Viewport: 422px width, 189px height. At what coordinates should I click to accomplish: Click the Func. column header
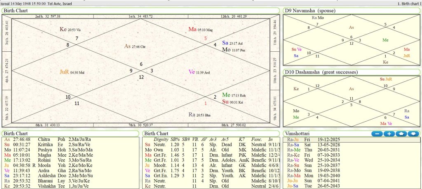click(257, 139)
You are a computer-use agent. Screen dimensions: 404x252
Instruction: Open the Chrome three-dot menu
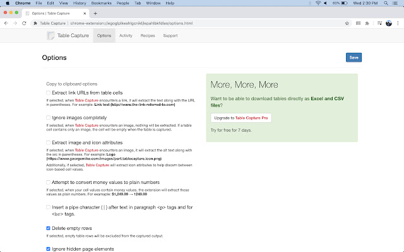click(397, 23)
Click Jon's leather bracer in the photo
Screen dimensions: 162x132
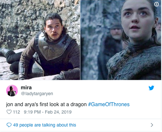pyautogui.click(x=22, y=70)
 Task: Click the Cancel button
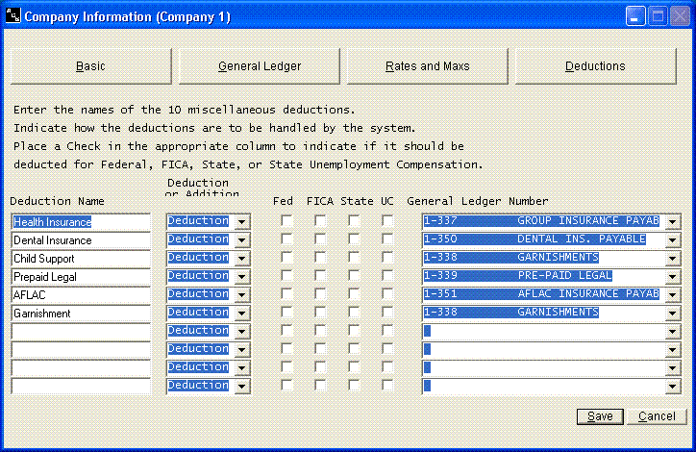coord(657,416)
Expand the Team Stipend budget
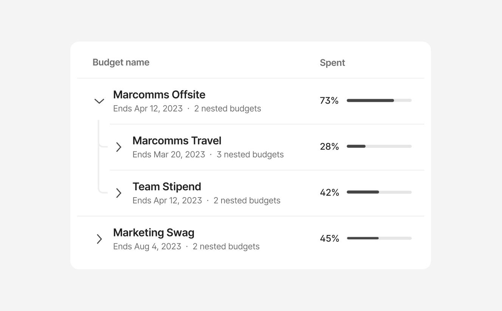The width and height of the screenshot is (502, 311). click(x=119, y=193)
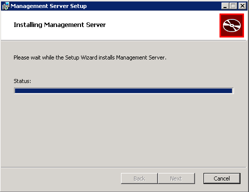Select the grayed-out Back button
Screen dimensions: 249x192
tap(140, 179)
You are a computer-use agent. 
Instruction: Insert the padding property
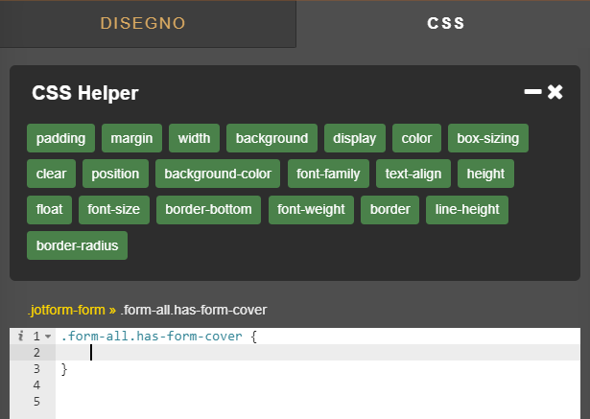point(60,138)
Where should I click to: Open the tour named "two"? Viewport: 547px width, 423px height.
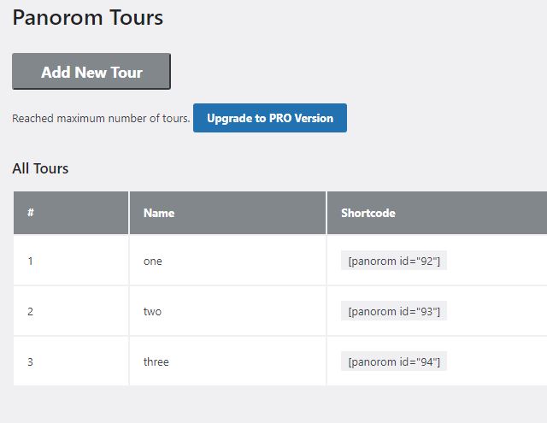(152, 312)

====

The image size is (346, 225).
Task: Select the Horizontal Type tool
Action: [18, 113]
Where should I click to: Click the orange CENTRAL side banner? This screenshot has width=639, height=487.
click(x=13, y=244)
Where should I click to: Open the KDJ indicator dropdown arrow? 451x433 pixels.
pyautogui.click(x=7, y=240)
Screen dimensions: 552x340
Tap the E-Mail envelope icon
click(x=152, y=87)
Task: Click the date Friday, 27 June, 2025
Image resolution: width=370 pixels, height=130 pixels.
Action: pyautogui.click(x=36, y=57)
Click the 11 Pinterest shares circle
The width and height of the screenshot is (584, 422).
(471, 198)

====

Description of the task >>
Using the entries above, work out how many lines include the word "agent", and give only that count.

Task answer >>
2